§ Problem to solve
Lines from the line with "Given: Click Black dot for Double point days" to the line with "The width and height of the screenshot is (964, 1062)." in the entries below, and only those, must be output exactly, with both ends included.

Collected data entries

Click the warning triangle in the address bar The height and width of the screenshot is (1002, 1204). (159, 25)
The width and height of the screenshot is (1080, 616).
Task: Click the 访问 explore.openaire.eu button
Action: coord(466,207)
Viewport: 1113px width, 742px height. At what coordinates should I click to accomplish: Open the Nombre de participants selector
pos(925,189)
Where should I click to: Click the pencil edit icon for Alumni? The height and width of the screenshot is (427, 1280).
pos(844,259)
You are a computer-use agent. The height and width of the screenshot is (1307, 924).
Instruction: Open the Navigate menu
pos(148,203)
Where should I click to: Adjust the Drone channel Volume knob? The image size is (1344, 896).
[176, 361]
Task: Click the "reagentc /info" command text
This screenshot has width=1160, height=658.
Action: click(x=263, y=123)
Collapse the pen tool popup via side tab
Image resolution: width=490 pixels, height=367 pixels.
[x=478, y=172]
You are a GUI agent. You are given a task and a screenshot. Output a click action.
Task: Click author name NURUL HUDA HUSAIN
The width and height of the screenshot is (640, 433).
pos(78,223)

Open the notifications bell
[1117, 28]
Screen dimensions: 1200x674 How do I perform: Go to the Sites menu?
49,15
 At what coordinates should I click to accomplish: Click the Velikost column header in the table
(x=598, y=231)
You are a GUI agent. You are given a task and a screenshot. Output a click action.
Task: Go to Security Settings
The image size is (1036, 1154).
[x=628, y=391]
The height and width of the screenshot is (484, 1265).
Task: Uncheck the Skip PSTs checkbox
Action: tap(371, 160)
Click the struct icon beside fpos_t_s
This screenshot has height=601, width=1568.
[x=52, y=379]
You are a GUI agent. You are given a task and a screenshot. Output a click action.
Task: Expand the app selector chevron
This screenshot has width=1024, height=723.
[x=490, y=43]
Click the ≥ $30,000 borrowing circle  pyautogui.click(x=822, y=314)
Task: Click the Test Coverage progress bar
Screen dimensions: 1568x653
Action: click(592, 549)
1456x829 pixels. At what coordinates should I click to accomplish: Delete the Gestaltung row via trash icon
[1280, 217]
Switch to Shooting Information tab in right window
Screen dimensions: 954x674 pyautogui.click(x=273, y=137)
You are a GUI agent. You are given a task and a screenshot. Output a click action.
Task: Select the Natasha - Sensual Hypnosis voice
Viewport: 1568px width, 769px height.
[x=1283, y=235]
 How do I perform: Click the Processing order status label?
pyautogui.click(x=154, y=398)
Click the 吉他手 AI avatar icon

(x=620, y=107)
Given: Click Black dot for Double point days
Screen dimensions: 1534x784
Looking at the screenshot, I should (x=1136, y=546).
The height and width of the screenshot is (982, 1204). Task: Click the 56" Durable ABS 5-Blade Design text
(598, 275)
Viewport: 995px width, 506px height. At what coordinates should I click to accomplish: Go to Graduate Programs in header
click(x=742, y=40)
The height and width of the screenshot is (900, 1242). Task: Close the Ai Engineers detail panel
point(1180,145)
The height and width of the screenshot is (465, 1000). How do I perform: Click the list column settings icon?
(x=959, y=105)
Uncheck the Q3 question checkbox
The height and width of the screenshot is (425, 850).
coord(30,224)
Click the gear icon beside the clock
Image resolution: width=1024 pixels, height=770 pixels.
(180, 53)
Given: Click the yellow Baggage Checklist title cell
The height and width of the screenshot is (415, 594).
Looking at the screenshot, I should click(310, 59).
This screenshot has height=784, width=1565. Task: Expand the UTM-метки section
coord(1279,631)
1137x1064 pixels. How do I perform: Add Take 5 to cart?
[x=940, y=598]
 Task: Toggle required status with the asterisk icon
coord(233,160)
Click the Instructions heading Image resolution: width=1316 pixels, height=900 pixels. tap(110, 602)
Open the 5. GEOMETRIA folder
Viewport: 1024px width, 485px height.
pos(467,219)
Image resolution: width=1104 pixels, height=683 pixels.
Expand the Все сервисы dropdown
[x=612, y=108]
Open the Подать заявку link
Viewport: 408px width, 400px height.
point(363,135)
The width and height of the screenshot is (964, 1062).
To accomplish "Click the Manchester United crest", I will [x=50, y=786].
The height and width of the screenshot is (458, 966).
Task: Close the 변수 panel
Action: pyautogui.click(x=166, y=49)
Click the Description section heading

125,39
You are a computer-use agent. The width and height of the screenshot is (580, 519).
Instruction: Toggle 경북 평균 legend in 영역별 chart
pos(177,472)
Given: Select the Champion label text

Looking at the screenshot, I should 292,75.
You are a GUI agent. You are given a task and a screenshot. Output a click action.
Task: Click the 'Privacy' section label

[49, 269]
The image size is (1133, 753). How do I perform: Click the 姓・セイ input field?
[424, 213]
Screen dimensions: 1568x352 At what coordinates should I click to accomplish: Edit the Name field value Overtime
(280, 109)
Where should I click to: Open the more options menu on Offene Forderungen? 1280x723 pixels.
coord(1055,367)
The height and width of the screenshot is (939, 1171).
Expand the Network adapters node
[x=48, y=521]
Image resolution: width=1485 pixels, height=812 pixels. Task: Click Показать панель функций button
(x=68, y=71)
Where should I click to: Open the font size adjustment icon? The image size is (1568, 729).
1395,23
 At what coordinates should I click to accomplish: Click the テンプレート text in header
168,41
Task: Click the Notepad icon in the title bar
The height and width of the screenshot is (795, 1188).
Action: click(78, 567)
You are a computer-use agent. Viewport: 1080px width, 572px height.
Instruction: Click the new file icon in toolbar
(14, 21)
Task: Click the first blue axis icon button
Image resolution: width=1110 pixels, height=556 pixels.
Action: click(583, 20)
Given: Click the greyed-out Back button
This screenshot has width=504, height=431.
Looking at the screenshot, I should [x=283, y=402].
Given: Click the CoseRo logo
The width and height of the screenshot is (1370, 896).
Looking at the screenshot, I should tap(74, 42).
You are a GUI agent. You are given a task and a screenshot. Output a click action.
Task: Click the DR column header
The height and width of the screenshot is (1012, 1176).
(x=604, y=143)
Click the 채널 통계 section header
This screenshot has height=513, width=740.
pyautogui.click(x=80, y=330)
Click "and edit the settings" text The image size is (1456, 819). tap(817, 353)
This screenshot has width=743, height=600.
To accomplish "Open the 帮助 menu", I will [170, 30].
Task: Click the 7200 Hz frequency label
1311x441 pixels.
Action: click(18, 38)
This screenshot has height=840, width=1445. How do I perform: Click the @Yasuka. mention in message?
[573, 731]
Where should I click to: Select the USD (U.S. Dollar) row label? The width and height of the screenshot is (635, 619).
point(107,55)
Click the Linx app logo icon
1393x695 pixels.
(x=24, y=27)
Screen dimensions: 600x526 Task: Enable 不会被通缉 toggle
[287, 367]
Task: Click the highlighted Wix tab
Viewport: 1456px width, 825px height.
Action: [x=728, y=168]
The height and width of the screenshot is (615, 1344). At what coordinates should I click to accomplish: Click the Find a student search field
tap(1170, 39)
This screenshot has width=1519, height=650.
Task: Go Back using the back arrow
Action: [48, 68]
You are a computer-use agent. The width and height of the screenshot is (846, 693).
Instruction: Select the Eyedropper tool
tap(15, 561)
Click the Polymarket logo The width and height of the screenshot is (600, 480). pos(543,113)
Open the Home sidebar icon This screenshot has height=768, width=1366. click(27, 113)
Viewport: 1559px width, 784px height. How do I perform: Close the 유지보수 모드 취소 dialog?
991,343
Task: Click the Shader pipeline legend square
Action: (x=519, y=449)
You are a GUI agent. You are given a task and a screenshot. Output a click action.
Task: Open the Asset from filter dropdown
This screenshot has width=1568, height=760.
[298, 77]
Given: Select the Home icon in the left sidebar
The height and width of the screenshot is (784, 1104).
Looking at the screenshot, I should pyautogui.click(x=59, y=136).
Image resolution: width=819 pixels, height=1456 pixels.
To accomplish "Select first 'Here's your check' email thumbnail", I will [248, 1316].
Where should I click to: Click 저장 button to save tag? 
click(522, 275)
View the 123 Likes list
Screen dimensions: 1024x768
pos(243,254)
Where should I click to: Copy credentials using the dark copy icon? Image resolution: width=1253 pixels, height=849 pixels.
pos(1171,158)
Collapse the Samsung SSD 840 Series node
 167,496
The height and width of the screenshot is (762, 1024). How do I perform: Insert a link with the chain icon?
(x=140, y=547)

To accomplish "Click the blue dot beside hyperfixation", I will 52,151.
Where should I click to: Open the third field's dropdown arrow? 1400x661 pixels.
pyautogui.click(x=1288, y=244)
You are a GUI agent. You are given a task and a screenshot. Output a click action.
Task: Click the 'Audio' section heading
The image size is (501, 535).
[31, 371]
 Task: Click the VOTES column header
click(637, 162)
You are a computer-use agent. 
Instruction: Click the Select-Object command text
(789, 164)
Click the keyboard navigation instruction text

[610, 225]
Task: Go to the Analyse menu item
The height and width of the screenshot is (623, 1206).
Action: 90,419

§ Answer section
Given: Click Black dot for Double point days
Screen dimensions: 1534x784
Looking at the screenshot, I should (x=1136, y=546).
The height and width of the screenshot is (982, 1204). Task: Click the 56" Durable ABS 5-Blade Design text
(598, 275)
Viewport: 995px width, 506px height. At what coordinates should I click to accomplish: Go to Graduate Programs in header
click(x=742, y=40)
The height and width of the screenshot is (900, 1242). Task: Close the Ai Engineers detail panel
point(1180,145)
The height and width of the screenshot is (465, 1000). How do I perform: Click the list column settings icon?
(x=959, y=105)
Uncheck the Q3 question checkbox
The height and width of the screenshot is (425, 850).
coord(30,224)
Click the gear icon beside the clock
Image resolution: width=1024 pixels, height=770 pixels.
(180, 53)
Given: Click the yellow Baggage Checklist title cell
The height and width of the screenshot is (415, 594).
Looking at the screenshot, I should click(310, 59).
This screenshot has height=784, width=1565. Task: Expand the UTM-метки section
coord(1279,631)
1137x1064 pixels. How do I perform: Add Take 5 to cart?
[x=940, y=598]
 Task: Toggle required status with the asterisk icon
coord(233,160)
Click the Instructions heading Image resolution: width=1316 pixels, height=900 pixels. tap(110, 602)
Open the 5. GEOMETRIA folder
Viewport: 1024px width, 485px height.
pos(467,219)
Image resolution: width=1104 pixels, height=683 pixels.
Expand the Все сервисы dropdown
[x=612, y=108]
Open the Подать заявку link
Viewport: 408px width, 400px height.
point(363,135)
The width and height of the screenshot is (964, 1062).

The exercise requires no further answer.